I met Jess through my 52-Week Illustration Challenge and she’s now one of our admin members. I am bananas for her work. Bananas. We ran a comp for members to illustrate one of my books (Smile Cry) and Jess won that opportunity. Working with her was a dream. She is so easy-going, so darn talented and came up with so very much that added to the storyline. In fact, I gave no real briefing for the imagery. I just let her at it! and she came back with a stunning storyboard. Each new completed spread was like Christmas—opening that jpeg gift and seeing her interpretation. It was heaven. So, the absolute best thing was that she nailed the text with her images. And she consistently surprised and delighted me.

Please tell A Bigger Brighter World readers more about piglet, bunny and cat—the three main characters in Smile Cry? Where did they come from? What do you feel about them now?

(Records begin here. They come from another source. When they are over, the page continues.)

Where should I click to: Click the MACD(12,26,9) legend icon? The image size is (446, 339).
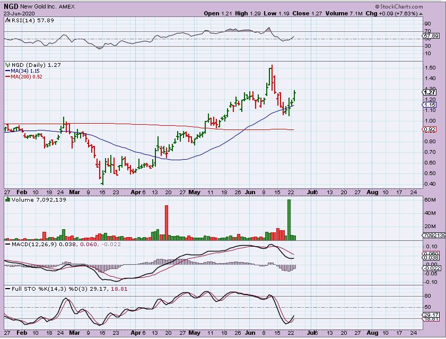tap(7, 244)
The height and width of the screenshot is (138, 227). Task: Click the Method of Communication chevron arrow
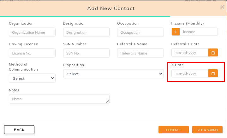pos(52,78)
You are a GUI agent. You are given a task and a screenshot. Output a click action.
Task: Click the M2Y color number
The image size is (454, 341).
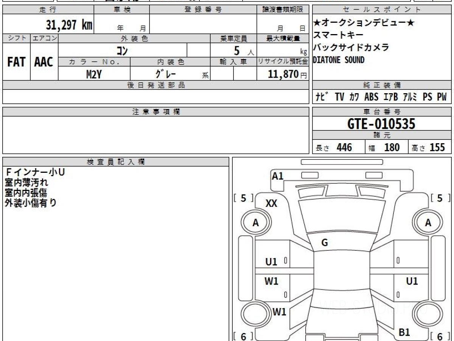point(94,74)
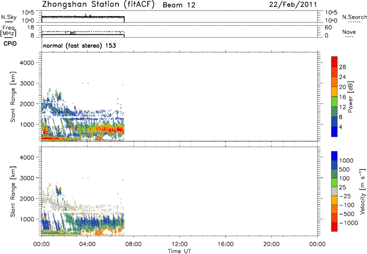Click the normal (fast stereo) 153 text
Viewport: 367px width, 254px height.
coord(79,45)
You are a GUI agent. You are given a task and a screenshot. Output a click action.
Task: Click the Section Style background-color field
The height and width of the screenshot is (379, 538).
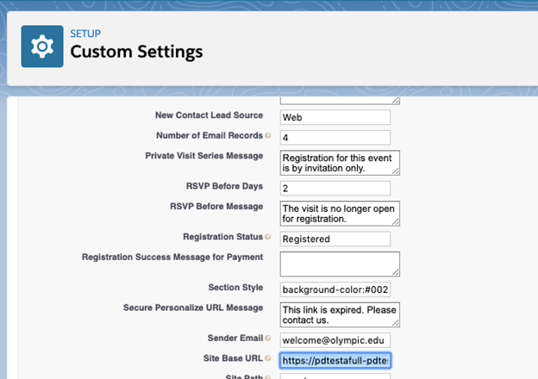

When Jess won the Challenge comp to illustrate my book, hers were some of only a handful of anthropomorphised characters. They just seemed to suit the narrative so well, and I immediately knew they were it. I got to know Piglet, Bunny and Cat more and more as Jess drew them, as the narrative of this book is not character-driven but rather situationally-driven. As these little darlings emoted all the words I’d written, I got to know each one more and more. So I guess, in a way, it was Jess who created them. They are such vulnerable creatures—a drawcard of a great character.

What do you hope Smile Cry will convey to children and their carers about happiness and sadness?

That we are complex beings and that oftentimes it’s okay to just ‘feel’ something rather than try to define it. Sometimes we can feel enraged over a spilled drink and sometimes we are calm over a deep betrayal. Sometimes we can feel scratchy or loopy or puffed. It doesn’t always have to be just ‘happy’ or ‘sad’. Emotions are convoluted and are both transient and deeply-embedded and it’s okay to allow ourselves to feel things in less traditional, less clearly defined ways. We can’t always label emotional responses—and this is especially the case with kids who are still learning how to deal with and control the feelings that flood their little minds and hearts. I’m hoping Smile Cry helps them realise their depth and potential for expression, too.

Your list of works in progress is impressive and includes:

  • Smile Cry, EK Books, with illustrator Jess Racklyeft (April 2016)
  • First self-illustrated book (November 2016) 
  • Four more books in the Kids’ Year series for EK Books, with Tina Snerling (2016 and 2017)
  • Two more picture books for the National Library, with Christina Booth
  • Junior fiction series’ Ella McZoo: Animal Whisperer, Ava Bloom, Molly Meander 
  • Several thousand picture books and a bit of adult fiction and non-fiction.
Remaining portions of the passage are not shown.